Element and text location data
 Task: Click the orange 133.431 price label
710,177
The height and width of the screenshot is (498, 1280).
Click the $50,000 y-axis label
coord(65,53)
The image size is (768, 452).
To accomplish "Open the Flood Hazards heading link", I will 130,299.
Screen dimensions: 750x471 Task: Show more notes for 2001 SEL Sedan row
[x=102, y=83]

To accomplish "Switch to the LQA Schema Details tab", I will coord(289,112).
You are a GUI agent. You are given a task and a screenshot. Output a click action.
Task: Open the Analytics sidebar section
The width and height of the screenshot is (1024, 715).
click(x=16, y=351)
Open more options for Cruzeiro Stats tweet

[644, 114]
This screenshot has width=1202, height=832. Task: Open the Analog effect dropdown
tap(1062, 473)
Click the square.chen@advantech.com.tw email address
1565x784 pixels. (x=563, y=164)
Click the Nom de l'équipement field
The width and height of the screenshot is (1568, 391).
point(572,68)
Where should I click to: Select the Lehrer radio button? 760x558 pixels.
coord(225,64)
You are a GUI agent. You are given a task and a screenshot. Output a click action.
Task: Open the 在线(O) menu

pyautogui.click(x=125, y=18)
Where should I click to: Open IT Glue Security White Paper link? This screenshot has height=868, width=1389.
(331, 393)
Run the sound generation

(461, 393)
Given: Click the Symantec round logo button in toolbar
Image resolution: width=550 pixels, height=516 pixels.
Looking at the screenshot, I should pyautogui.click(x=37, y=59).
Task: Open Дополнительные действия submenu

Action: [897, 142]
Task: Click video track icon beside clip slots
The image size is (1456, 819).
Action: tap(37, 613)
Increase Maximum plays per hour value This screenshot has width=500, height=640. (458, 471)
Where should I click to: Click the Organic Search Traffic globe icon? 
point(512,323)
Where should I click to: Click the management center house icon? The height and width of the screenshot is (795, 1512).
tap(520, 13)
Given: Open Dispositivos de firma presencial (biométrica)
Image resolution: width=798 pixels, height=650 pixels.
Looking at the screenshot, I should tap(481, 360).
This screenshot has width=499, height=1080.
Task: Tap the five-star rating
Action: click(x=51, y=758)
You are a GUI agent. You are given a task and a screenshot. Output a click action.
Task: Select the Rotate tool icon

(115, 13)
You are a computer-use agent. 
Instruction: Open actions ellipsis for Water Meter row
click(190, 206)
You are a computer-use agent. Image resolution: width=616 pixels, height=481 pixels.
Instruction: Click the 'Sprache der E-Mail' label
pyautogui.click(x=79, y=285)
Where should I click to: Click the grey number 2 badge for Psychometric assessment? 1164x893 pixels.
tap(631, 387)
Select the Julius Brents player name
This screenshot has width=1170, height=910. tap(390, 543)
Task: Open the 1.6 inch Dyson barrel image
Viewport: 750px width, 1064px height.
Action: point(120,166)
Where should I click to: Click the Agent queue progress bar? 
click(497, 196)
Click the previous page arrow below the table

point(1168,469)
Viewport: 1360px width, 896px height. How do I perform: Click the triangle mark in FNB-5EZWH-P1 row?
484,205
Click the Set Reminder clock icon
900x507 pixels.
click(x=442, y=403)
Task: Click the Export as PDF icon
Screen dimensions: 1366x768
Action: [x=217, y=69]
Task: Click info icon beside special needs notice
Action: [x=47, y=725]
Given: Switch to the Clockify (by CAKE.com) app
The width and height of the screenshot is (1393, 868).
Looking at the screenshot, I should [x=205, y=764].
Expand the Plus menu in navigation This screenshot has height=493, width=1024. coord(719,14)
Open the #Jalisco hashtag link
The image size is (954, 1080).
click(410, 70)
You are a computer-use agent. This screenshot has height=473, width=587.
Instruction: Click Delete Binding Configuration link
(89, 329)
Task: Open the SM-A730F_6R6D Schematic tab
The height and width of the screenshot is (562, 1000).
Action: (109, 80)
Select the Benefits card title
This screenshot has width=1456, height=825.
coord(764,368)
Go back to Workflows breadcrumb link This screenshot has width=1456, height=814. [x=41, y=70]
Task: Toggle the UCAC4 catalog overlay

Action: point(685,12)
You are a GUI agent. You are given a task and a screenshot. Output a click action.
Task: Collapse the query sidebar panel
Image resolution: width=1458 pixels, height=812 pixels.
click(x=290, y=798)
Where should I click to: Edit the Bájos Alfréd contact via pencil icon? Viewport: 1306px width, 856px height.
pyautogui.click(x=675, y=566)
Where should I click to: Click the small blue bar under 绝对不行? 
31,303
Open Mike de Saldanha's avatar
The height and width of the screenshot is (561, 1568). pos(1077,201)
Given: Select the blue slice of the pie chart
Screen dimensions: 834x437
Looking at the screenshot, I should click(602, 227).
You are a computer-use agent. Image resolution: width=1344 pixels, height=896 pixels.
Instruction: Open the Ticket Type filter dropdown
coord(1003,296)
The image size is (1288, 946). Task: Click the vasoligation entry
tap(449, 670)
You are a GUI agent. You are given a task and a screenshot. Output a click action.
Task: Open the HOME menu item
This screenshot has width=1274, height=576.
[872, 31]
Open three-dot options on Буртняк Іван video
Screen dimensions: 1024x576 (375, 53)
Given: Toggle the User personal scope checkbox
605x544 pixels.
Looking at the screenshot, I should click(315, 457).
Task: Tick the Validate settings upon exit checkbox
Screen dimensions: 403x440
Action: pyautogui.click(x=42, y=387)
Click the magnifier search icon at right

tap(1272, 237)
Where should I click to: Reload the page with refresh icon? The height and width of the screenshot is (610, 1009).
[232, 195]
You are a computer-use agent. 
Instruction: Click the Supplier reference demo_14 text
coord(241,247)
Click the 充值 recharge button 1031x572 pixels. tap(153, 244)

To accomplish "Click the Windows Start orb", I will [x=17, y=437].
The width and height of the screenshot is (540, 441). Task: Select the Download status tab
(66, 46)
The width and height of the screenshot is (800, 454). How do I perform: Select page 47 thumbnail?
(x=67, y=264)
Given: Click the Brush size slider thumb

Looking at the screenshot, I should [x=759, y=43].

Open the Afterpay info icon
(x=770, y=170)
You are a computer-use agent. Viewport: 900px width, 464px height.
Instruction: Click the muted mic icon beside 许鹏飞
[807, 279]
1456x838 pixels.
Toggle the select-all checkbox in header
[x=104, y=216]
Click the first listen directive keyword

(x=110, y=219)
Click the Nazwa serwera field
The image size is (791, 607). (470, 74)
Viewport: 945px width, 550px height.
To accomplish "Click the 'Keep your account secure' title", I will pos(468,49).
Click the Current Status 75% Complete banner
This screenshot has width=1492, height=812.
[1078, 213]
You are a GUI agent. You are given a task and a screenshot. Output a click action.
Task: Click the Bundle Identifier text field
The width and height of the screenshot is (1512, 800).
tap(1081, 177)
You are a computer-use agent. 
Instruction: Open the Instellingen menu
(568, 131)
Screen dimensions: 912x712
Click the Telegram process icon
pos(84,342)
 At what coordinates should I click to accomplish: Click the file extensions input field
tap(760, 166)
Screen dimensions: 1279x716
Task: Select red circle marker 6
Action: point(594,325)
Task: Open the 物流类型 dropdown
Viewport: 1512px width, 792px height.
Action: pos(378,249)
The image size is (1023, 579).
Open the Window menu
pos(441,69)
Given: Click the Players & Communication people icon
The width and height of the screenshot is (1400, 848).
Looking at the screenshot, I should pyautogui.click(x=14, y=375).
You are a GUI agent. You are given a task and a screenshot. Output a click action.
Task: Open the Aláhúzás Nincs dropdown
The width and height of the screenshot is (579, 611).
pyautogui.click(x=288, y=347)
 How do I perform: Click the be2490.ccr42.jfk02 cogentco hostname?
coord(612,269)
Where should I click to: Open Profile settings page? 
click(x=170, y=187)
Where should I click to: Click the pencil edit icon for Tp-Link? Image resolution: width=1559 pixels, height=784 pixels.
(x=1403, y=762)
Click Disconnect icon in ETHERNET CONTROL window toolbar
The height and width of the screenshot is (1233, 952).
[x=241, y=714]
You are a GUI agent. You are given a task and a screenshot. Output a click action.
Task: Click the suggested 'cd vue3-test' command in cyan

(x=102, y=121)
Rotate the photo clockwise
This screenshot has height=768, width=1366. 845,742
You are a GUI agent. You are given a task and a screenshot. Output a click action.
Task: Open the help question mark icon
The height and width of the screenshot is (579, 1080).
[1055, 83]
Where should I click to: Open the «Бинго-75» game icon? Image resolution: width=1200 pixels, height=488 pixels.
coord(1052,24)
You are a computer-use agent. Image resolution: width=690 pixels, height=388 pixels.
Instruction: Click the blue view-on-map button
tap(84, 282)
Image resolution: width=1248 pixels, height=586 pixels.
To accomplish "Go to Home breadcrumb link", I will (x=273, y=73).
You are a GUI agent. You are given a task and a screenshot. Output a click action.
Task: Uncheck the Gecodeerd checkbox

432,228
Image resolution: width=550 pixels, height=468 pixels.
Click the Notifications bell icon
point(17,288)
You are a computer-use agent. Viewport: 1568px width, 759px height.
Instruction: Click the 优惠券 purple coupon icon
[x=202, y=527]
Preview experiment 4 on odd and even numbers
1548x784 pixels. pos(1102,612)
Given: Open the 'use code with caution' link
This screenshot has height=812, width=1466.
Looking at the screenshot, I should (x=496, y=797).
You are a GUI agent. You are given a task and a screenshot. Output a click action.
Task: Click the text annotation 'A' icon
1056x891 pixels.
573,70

§ Requirement
Can you pull out the part of the items that opens with the line containing "Task: Open the SM-A730F_6R6D Schematic tab" and closes with the line containing "Looking at the screenshot, I should click(602, 227).", both of those lines included, and reproduce it line for line without changes?

§ Reply
Task: Open the SM-A730F_6R6D Schematic tab
The height and width of the screenshot is (562, 1000).
Action: (109, 80)
Select the Benefits card title
This screenshot has width=1456, height=825.
coord(764,368)
Go back to Workflows breadcrumb link This screenshot has width=1456, height=814. [x=41, y=70]
Task: Toggle the UCAC4 catalog overlay

Action: point(685,12)
You are a GUI agent. You are given a task and a screenshot. Output a click action.
Task: Collapse the query sidebar panel
Image resolution: width=1458 pixels, height=812 pixels.
click(x=290, y=798)
Where should I click to: Edit the Bájos Alfréd contact via pencil icon? Viewport: 1306px width, 856px height.
pyautogui.click(x=675, y=566)
Where should I click to: Click the small blue bar under 绝对不行? 
31,303
Open Mike de Saldanha's avatar
The height and width of the screenshot is (561, 1568). pos(1077,201)
Given: Select the blue slice of the pie chart
Screen dimensions: 834x437
Looking at the screenshot, I should click(602, 227).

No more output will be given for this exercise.